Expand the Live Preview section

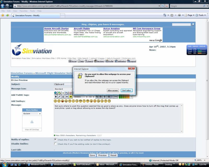(12, 80)
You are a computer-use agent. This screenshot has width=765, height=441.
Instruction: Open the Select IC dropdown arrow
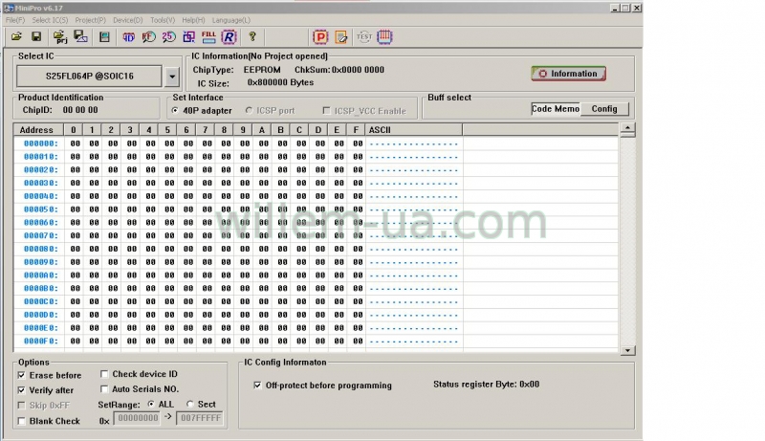click(x=171, y=76)
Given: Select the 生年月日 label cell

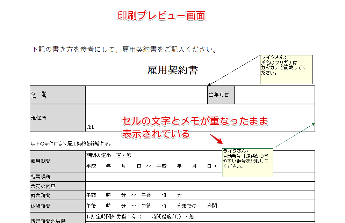Looking at the screenshot, I should [221, 94].
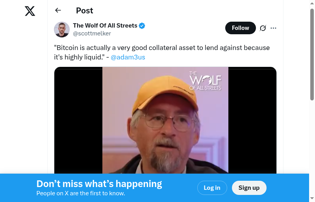The image size is (315, 202).
Task: Click the blue verified badge
Action: pos(142,26)
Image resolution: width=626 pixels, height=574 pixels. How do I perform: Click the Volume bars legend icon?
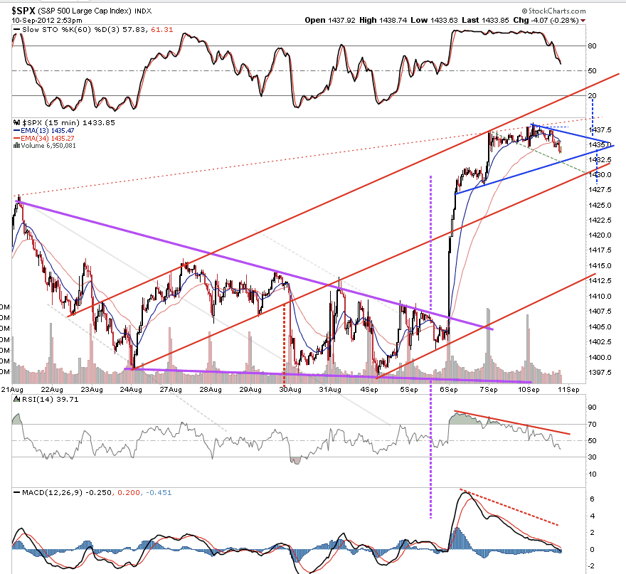coord(17,146)
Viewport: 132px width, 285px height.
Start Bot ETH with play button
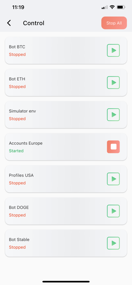(113, 83)
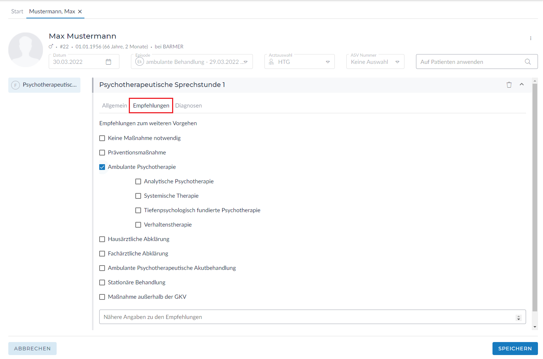Expand the ASV Nummer dropdown
Image resolution: width=543 pixels, height=359 pixels.
point(397,62)
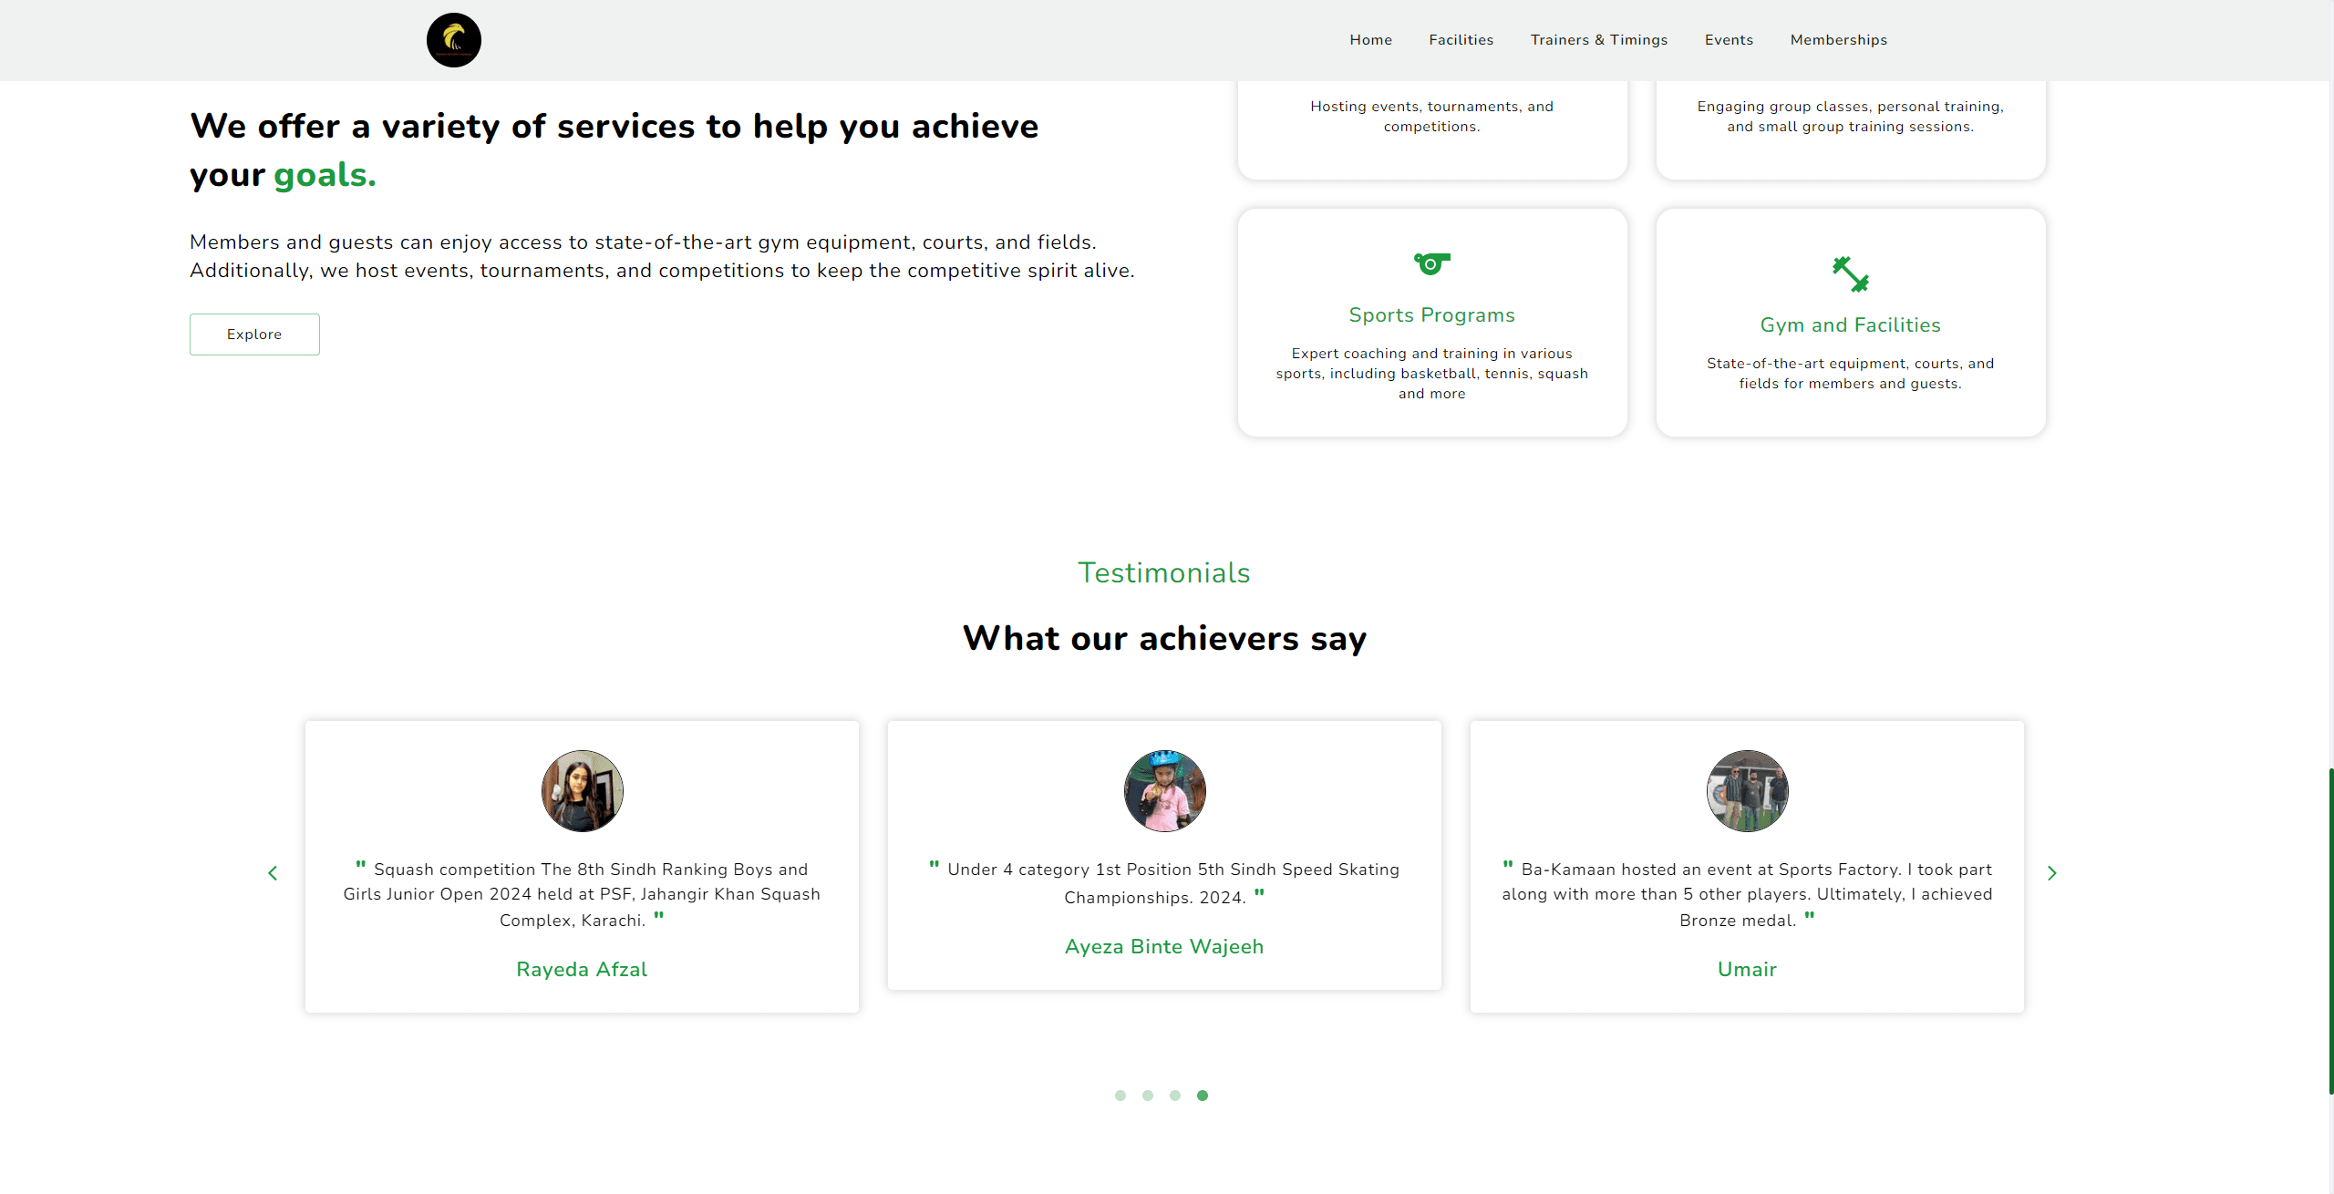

__What is needed__:
An exact copy of the records above is wanted, with the pictures omitted.

__Answer section__:
Expand the Live Preview section

(12, 80)
You are a computer-use agent. This screenshot has width=765, height=441.
Instruction: Open the Select IC dropdown arrow
click(x=171, y=76)
Given: Select the 生年月日 label cell

Looking at the screenshot, I should [221, 94].
The image size is (315, 202).
Task: Click the blue verified badge
Action: pos(142,26)
Image resolution: width=626 pixels, height=574 pixels. How do I perform: Click the Volume bars legend icon?
coord(17,146)
Viewport: 132px width, 285px height.
Start Bot ETH with play button
(113, 83)
Expand the ASV Nummer dropdown
Image resolution: width=543 pixels, height=359 pixels.
point(397,62)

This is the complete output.